The Gasparilla Inn & Club is a historic hotel at 500 Palm Avenue on Gasparilla Island in Boca Grande, Florida.

The Gasparilla Inn is one of the largest surviving resort hotels in Florida, constructed originally for wealthy northerners in the early 20th century, during the time when the state became a travel and vacation destination.

The inn is a two-and-a-half-story hotel building. Its first section was built in 1911; it was expanded in 1912 and in 1915. The hotel opened to guests in 1913 after sufficient construction made the structure habitable. Its Classical Revival-style portico was added around 1931. Its original beach club was destroyed in a hurricane in 1921; the new beach club was added in 1928, and an 18-hole golf course was added next.

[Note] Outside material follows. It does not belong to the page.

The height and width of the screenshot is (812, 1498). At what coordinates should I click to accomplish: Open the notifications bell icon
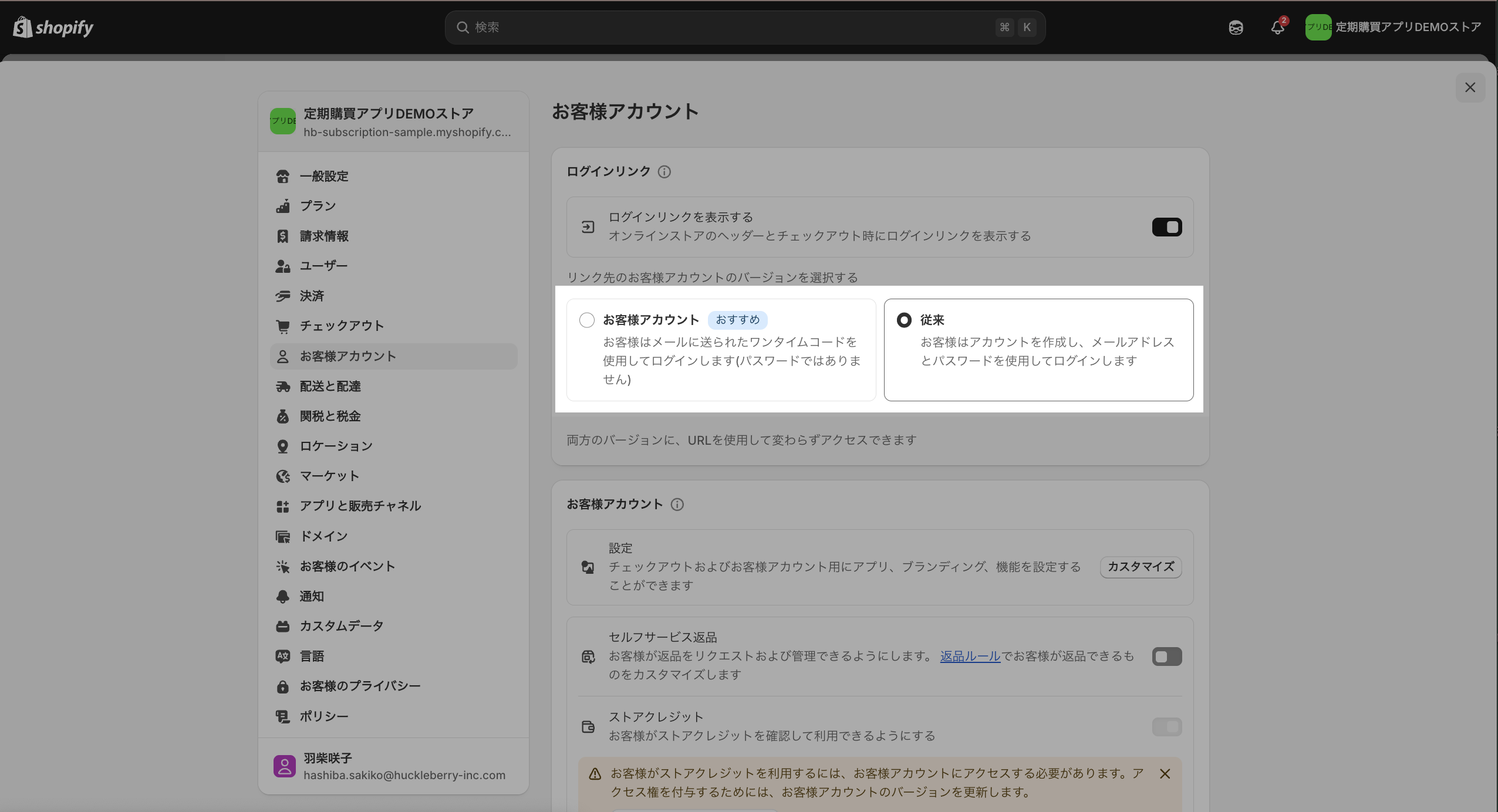[1277, 28]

The Gasparilla Inn Historic District is a 25 acre historic district which was listed on the National Register of Historic Places in 2008. It includes the inn, ten guest cottages built between 1915 and 1933, "two housekeeping maintenance sheds, also constructed in 1933, and two historic sites, a croquet court, and holes five and six of the historic 18-hole golf course both of which were constructed c. 1930 on the grounds at the rear of the Inn."

It includes, as non-contributing resources, the Mallet Club Croquet House and croquet courts to the northeast of the Inn and north of holes
five and six of the golf course. The Croquet House incorporates a section of what was originally the Fletcher House, moved in the 1980s from Gilchrist Avenue in Boca Grande.

The hotel is a member of the Historic Hotels of America.